• Your instructions
Your task is to repeat exactly the lines from the one with "Click the Real Betis club crest" through the end of the records, both included; please leave the pictures out.

(Dataset records)
########
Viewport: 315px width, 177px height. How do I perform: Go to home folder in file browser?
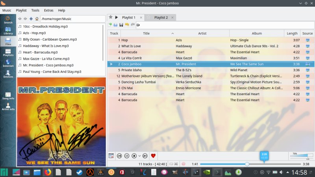coord(37,18)
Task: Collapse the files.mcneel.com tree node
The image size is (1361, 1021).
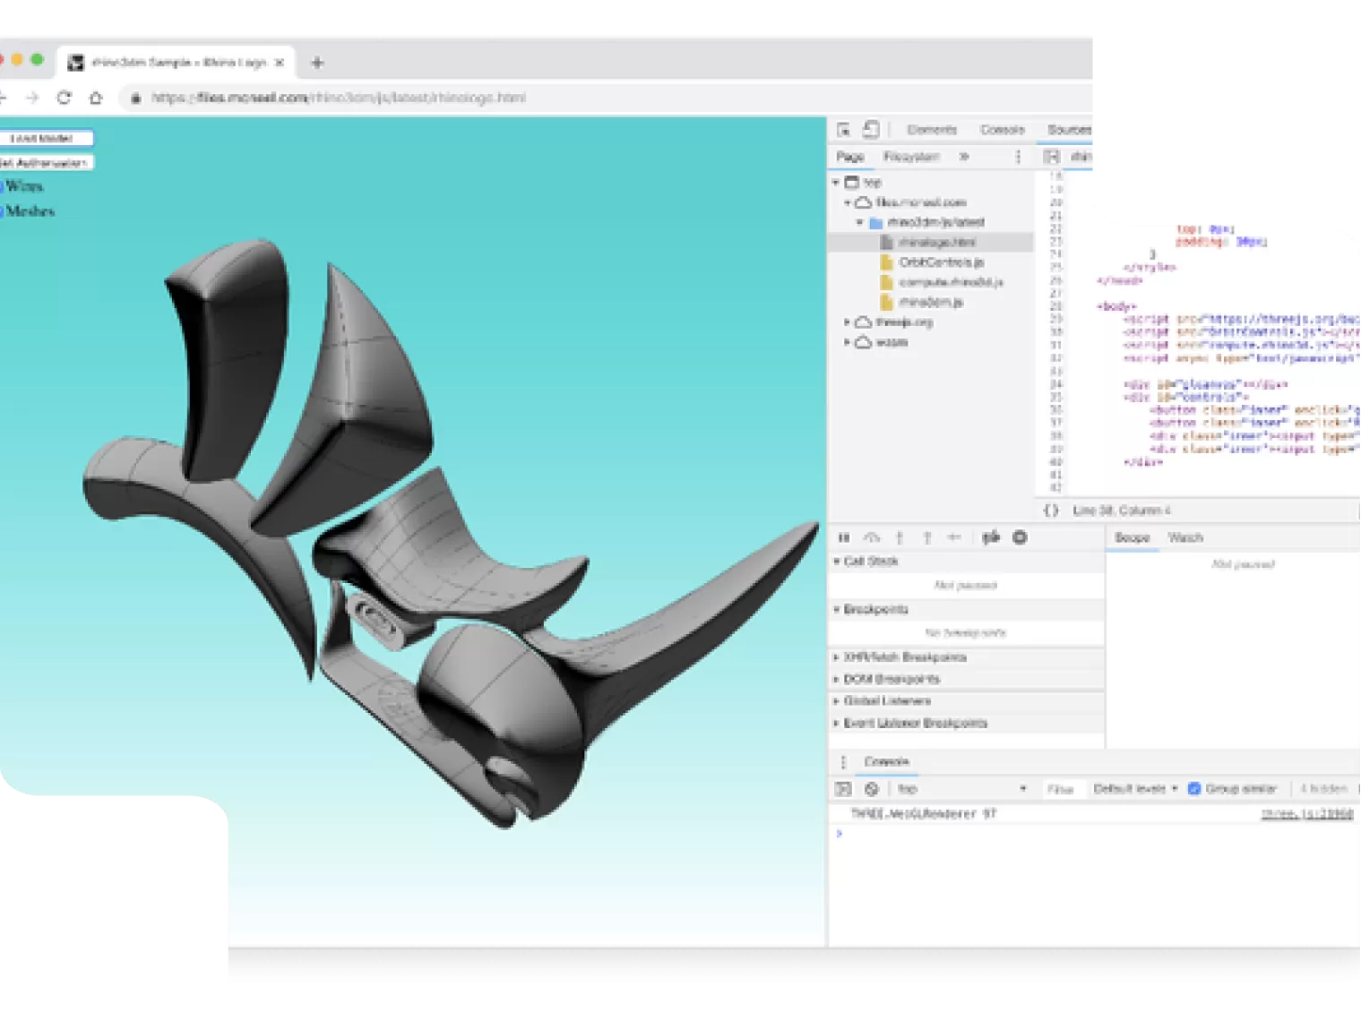Action: 848,202
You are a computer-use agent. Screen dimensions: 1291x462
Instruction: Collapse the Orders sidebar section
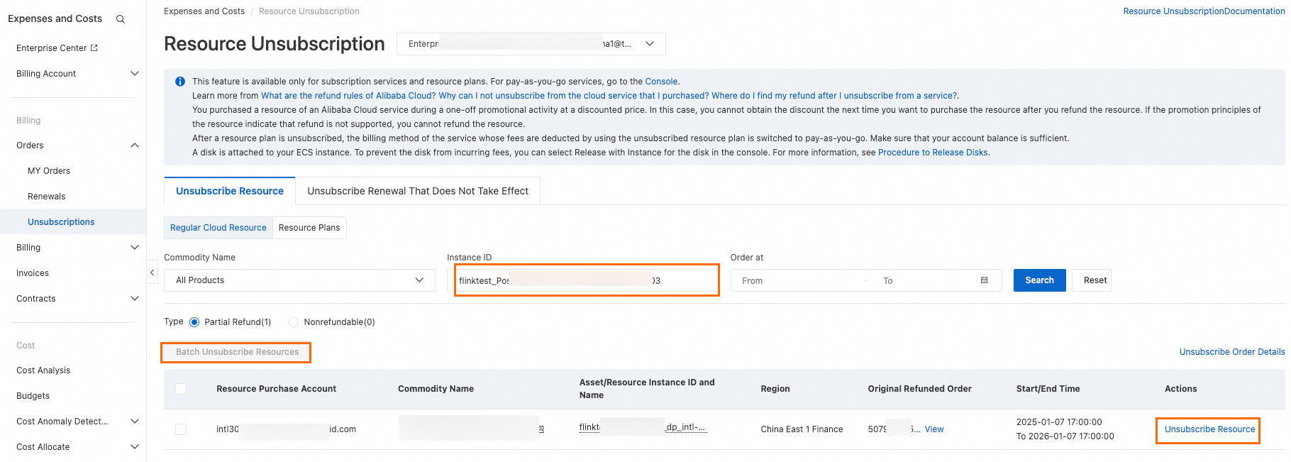[x=134, y=145]
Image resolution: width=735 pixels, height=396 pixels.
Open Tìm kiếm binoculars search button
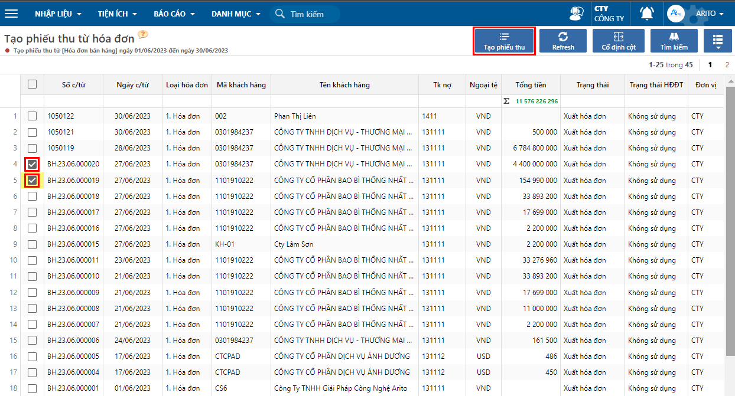pyautogui.click(x=674, y=41)
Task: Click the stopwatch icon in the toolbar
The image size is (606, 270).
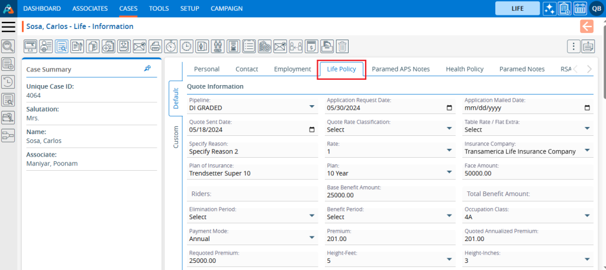Action: pos(170,45)
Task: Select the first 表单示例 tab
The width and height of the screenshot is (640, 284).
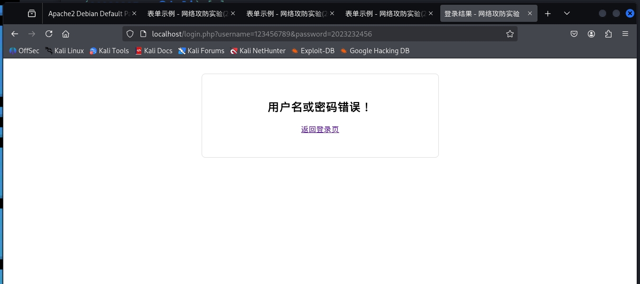Action: coord(185,13)
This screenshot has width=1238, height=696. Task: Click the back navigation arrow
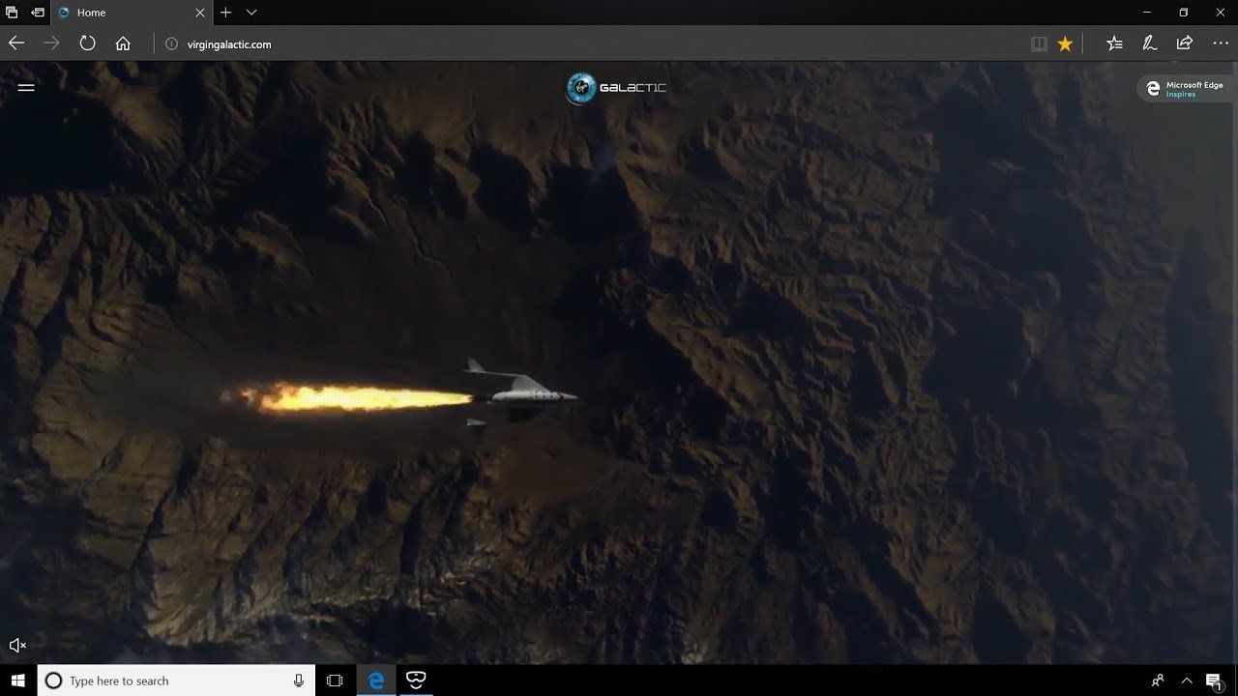click(16, 44)
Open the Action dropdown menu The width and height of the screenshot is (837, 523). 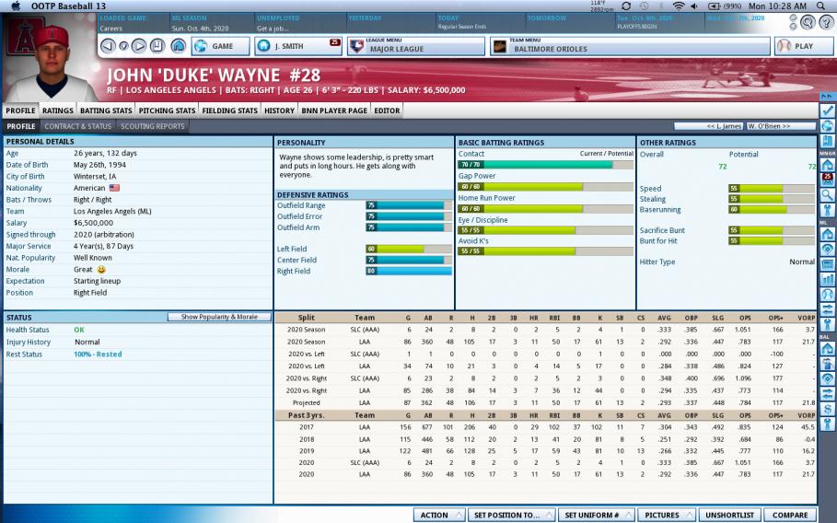point(437,515)
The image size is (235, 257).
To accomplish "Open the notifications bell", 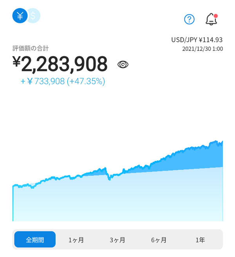I will click(211, 19).
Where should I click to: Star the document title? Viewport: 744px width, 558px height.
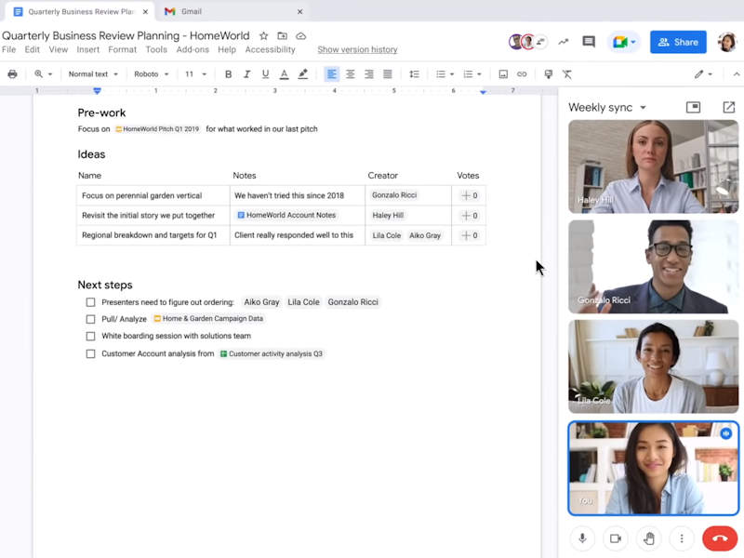coord(263,36)
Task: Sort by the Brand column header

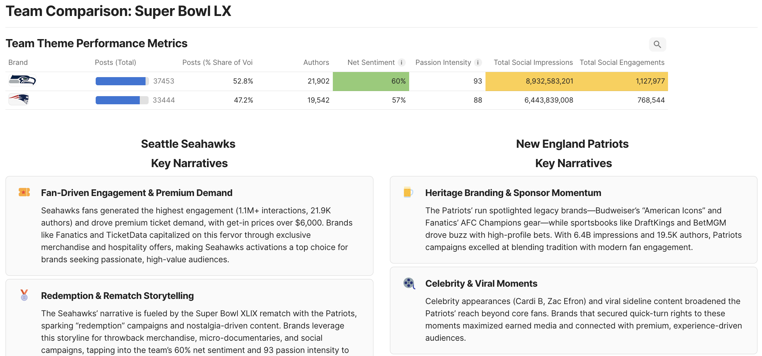Action: [x=18, y=63]
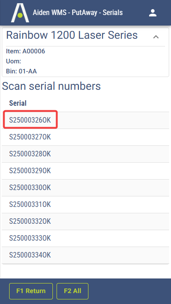Screen dimensions: 171x304
Task: Select serial S250003300K
Action: pyautogui.click(x=86, y=188)
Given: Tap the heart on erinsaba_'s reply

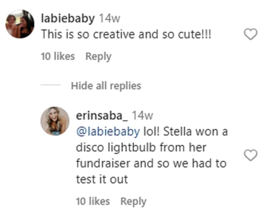Looking at the screenshot, I should [250, 156].
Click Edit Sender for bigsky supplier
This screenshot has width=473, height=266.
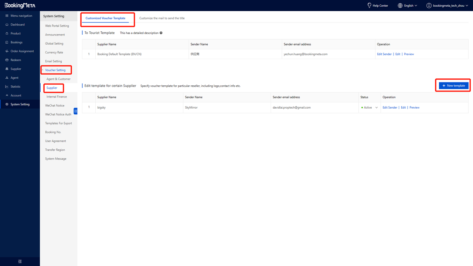[390, 108]
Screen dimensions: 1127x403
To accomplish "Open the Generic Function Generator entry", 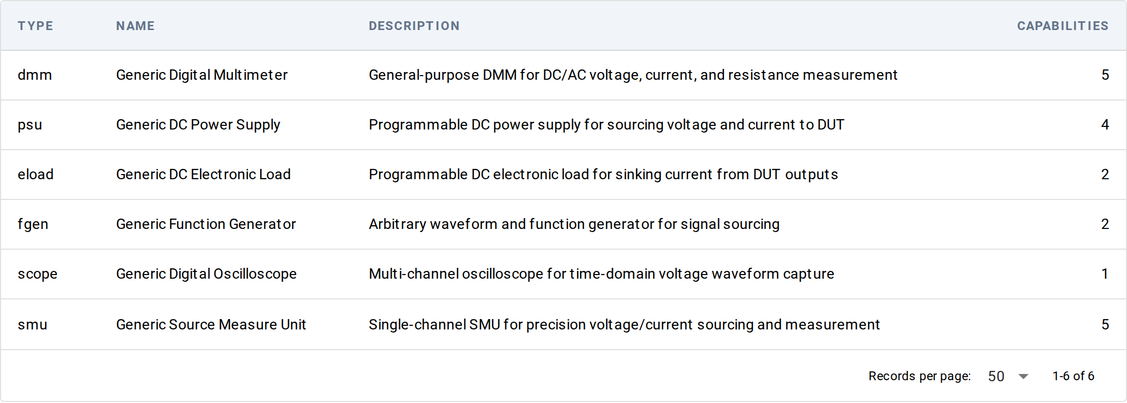I will coord(206,224).
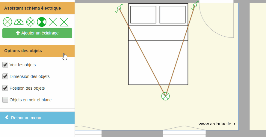Viewport: 266px width, 137px height.
Task: Select the circled-cross ceiling light symbol
Action: pyautogui.click(x=7, y=22)
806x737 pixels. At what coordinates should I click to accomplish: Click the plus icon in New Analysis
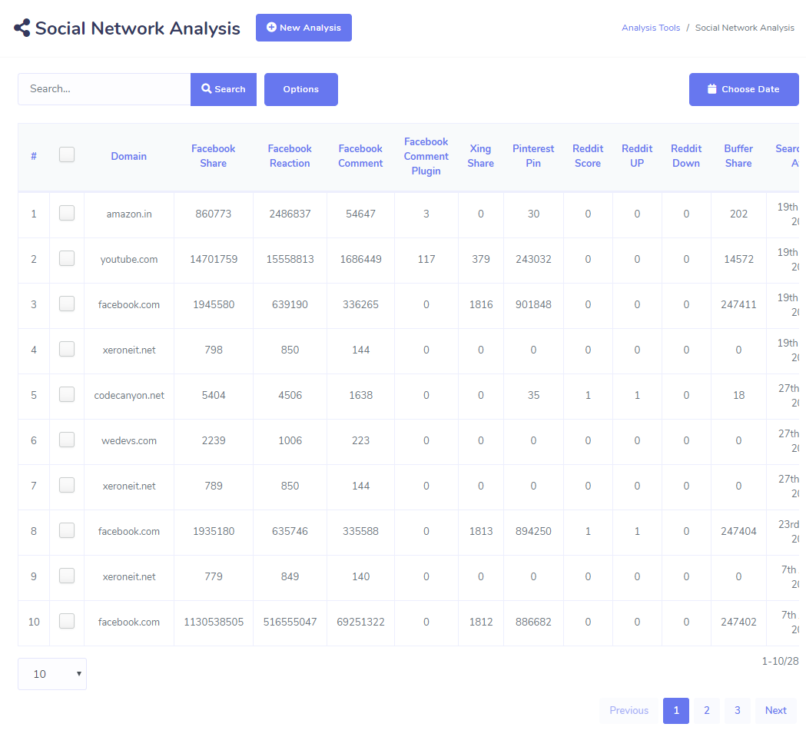271,28
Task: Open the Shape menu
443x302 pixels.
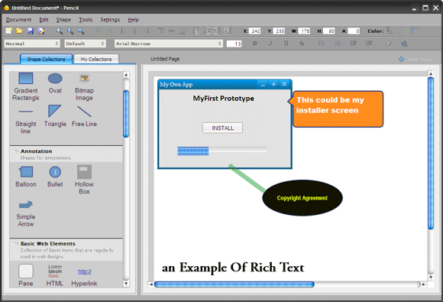Action: coord(63,20)
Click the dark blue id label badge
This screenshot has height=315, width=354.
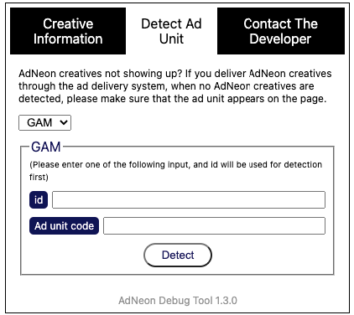click(39, 199)
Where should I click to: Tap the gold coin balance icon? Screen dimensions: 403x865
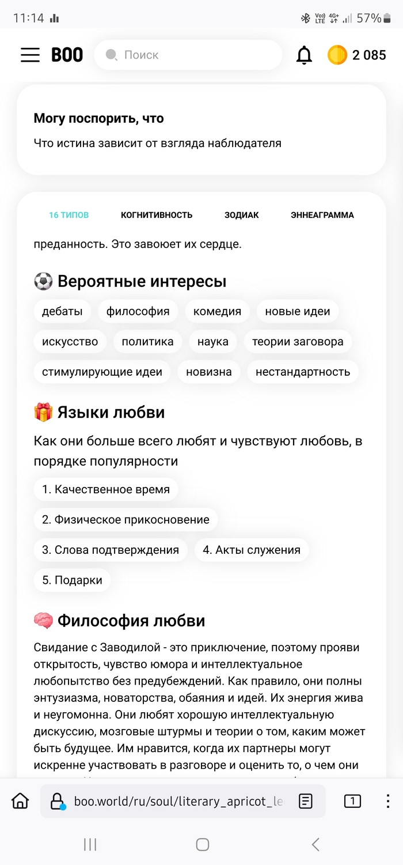pos(337,55)
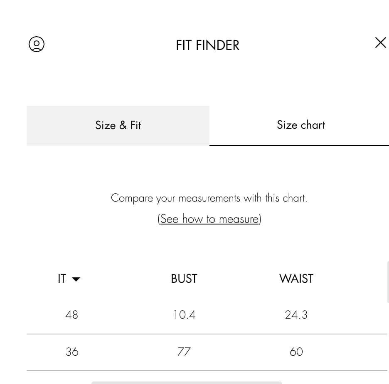Click the BUST column header
Image resolution: width=389 pixels, height=384 pixels.
[184, 279]
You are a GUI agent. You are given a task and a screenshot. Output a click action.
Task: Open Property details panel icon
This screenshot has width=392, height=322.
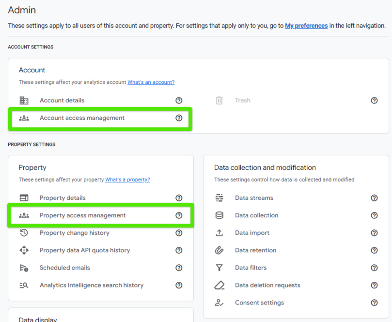tap(25, 198)
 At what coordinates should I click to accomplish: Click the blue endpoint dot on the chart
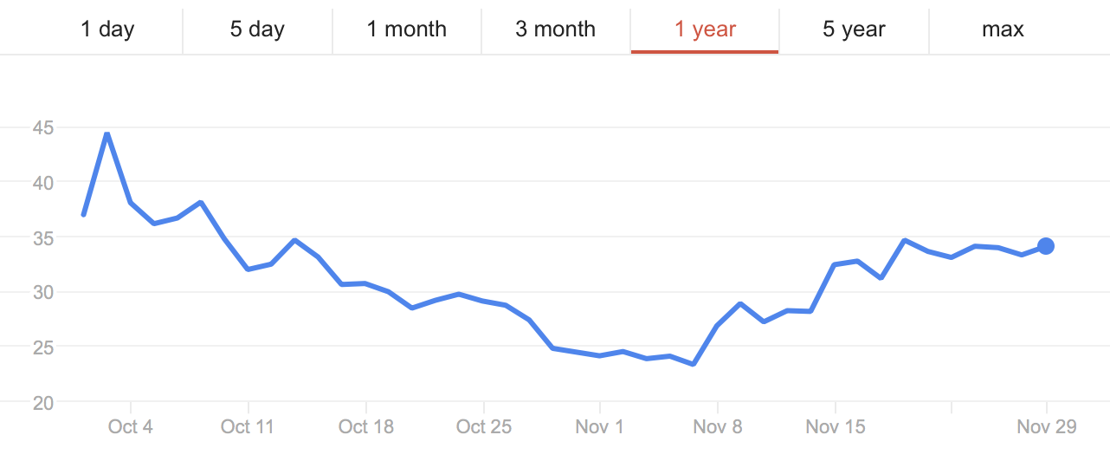pyautogui.click(x=1046, y=246)
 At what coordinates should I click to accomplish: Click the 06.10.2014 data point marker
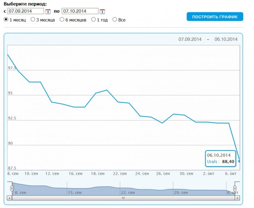tap(239, 161)
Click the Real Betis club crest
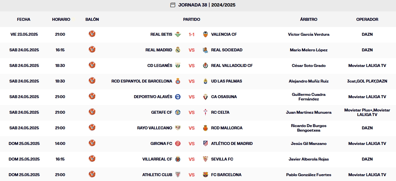 point(178,34)
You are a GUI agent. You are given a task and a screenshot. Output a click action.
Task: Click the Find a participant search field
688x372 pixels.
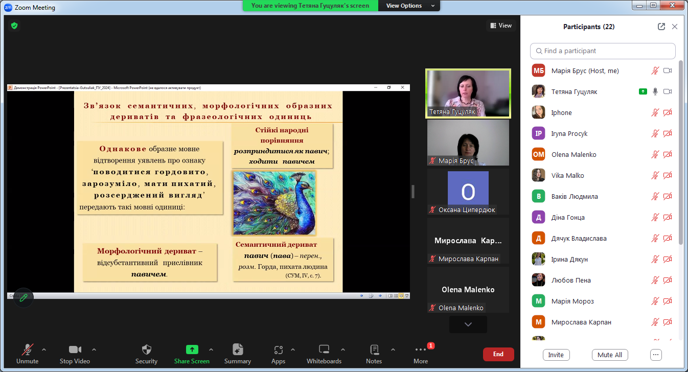603,51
########
• Response
Click the Real Betis club crest
 point(178,34)
You are a GUI agent. You are given a task and a screenshot. Output a click action.
Task: Click the Find a participant search field
688x372 pixels.
603,51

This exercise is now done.